Paul Hammant's Blog:
Scraping DZone Syndication Stats
Update (Sept 2015): scroll to the bottom of the page for better script.
DZone syndicate some of my blog entries. I used to keep a list by hand, but it is easy to get out of step that way. That’s a manual process too, so why not automate it?
The DZone page is a little tricky to scrape in that it does not show all syndicated articles until a “More” button has been pressed exhaustively. That means we’re looking at Selenium rather than wget or curl.
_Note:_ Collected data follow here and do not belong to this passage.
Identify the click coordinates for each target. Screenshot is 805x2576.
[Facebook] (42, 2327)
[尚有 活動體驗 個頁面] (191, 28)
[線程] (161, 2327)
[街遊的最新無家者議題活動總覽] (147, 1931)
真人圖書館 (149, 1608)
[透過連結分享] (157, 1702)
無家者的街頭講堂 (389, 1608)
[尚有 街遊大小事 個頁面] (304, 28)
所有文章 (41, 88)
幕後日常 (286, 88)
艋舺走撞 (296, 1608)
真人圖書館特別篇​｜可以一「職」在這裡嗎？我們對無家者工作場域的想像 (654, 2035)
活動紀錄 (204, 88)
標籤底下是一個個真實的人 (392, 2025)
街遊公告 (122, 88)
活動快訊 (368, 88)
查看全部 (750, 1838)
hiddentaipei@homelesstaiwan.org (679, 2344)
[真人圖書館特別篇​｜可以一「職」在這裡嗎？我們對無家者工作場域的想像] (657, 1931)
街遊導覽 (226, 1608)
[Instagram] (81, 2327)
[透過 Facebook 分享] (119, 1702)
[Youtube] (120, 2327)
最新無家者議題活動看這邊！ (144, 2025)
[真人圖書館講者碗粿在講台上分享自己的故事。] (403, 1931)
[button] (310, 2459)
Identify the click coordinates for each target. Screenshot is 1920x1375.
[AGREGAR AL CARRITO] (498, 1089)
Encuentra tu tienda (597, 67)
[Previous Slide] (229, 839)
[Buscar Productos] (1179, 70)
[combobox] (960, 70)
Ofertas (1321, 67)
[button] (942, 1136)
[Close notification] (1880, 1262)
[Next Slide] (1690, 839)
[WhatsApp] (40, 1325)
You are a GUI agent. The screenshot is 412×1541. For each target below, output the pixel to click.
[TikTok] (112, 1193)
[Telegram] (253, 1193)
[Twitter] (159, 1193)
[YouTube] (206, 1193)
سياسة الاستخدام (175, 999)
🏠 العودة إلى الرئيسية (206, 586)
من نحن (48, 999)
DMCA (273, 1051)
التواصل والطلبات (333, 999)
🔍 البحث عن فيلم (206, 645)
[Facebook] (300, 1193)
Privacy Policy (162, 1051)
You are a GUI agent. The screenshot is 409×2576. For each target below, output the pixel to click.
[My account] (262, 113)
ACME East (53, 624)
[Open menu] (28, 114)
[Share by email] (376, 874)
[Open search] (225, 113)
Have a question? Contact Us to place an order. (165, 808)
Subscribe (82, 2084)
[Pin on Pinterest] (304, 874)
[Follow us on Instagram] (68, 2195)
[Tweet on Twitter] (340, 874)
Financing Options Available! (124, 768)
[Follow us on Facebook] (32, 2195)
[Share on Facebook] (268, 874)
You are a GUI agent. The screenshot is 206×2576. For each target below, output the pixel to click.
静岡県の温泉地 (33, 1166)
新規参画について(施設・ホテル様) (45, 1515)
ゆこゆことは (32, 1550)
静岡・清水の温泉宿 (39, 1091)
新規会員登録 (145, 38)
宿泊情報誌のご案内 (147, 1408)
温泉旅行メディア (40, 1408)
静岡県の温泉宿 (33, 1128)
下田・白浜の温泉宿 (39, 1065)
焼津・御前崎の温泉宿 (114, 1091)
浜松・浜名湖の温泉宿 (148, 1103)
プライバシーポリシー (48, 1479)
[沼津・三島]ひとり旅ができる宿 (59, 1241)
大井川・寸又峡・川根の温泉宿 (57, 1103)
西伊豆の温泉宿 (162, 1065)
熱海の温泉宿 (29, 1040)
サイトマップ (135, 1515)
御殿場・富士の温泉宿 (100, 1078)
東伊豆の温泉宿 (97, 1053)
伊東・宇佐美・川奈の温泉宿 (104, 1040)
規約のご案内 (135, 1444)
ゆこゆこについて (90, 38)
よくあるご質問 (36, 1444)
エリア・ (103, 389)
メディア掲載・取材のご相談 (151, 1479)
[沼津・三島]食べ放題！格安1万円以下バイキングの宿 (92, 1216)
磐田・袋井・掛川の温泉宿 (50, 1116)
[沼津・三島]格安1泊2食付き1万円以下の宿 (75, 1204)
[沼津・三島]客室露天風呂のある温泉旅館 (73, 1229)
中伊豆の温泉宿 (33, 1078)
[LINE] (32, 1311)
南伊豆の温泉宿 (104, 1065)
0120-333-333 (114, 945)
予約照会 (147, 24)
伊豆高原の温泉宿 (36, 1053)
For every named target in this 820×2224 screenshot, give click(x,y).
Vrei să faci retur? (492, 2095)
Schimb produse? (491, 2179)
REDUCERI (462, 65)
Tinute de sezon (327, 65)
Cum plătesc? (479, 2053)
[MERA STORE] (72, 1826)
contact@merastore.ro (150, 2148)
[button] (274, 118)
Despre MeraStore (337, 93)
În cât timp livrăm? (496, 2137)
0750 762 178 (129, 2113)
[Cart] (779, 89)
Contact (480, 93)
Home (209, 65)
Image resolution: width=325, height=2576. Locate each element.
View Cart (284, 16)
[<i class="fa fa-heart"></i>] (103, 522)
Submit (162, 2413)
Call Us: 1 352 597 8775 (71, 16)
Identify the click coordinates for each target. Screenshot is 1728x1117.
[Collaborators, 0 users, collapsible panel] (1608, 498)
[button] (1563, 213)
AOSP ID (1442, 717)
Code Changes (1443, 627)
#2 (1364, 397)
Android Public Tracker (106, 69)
Here’s some Groovy:
@Grapes(
@Grab(group='org.seleniumhq.selenium', module='selenium-java', version='2.44.0')
)
import org.openqa.selenium.*
import org.openqa.selenium.support.ui.*
import org.openqa.WebDriver.*
import org.openqa.selenium.firefox.FirefoxDriver
import groovy.json.*
WebDriver driver = new FirefoxDriver()
driver.with {
navigate().to("http://dzone.com/users/paulhammant")
// keep clicking "More" button until it disappears
def articleElements = []
while (true) {
def moreButton = By.xpath("//button[@class='more-button']")
try {
// button may arrive in page slowly. timeout after 3 secs
new WebDriverWait(driver, 3).until(ExpectedConditions.visibilityOfElementLocated(moreButton))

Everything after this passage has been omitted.